A number of bitcoin billionaires and a genetics professor want to bring back the woolly mammoths in order to reverse climate change. Stop me if this sounds like the plot of a blockbuster science fiction movie.
Per Fortune, Harvard genetics professor George Church has the idea that bringing back the woolly mammoths would “help reverse climate change by restoring the plant root systems where the mammoths graze and thereby pull more carbon from the atmosphere.”
A startup called Colossal has pledged to help with the project. Church will work with entrepreneur Ben Lamm as well as with billionaires Cameron and Tyler Winklevoss of Winklevoss Capital, Tim Draper of Draper Associates, Peter Diamandis of Bold Capital, and Jim Breyer of Breyer Capital. Oh, yeah, author Tony Robbins is also a big investor in the project.

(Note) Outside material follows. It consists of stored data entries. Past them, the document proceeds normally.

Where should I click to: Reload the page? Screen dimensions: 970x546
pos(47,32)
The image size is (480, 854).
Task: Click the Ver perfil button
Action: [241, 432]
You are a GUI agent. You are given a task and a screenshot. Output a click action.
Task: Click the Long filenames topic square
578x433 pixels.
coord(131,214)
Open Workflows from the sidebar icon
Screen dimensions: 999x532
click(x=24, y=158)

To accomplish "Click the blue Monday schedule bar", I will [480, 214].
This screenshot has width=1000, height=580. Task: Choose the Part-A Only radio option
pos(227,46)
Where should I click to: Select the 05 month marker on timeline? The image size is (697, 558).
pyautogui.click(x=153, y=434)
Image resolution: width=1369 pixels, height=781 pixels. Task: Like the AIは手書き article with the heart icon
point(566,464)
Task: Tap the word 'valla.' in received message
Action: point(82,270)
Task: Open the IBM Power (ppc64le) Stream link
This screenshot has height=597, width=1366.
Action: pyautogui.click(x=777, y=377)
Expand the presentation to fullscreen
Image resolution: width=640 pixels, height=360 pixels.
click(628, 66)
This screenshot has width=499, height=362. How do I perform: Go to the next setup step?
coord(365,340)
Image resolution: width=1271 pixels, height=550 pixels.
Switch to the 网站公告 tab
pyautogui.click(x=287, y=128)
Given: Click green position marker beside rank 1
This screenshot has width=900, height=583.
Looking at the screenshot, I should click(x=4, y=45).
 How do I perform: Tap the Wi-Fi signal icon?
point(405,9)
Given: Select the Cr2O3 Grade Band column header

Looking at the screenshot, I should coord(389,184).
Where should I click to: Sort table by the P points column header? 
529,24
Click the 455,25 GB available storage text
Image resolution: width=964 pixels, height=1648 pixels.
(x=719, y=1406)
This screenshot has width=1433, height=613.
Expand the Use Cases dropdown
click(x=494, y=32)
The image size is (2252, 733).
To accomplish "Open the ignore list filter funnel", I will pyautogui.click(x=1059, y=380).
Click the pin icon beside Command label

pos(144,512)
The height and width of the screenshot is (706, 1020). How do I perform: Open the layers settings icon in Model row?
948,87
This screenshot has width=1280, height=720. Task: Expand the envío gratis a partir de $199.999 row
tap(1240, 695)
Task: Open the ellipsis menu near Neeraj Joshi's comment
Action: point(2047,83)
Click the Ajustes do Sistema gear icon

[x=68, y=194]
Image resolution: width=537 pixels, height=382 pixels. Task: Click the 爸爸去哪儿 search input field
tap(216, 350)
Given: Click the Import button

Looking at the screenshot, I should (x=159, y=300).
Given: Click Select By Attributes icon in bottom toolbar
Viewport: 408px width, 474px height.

Cameron Winklevoss, known for his role with Facebook’s early days and for becoming a new cryptocurrency investor, supports the project because it’s addressing a massive problem.
“I see Colossal as an opportunity to futureproof the environment and species,” he told Fortune. “They’re trying to solve an important problem — not just how to bring back extinct animals, but how to preserve the genetic record of threatened species, of which there is a large number. That could be a game changer.”
Colossal has similar ambitions. On its website, the startup outlines 10 reasons to revive the mammoth, which include decelerating the melting arctic permafrost and saving modern elephants.
The project would create an “ecosystem that can maintain its own defenses against climate change,” the website said.
So, is it possible? According to NPR, the scientists want to use a tool called CRISPR-Cas9 to take DNA from a frozen mammoth and inject it into an Asian elephant, according to NPR. The new animal — called a “mammophant” would then behave like a wooly mammoth.
That said, experts remain unsure if this will actually bring about change for the climate. And scientists told NPR the project might be better off saving nearly extinct species instead of bringing back dead ones.
“I can see some reasons to do the first steps where you are tinkering with cell lines and editing the genomes,” Love Dalén, a professor in evolutionary genetics at the Stockholm-based Centre for Palaeogenetics, told NPR. “I think there is a lot of technological development that can be done (and) we can learn a lot about how to edit genomes, and that could be really useful for endangered species today.”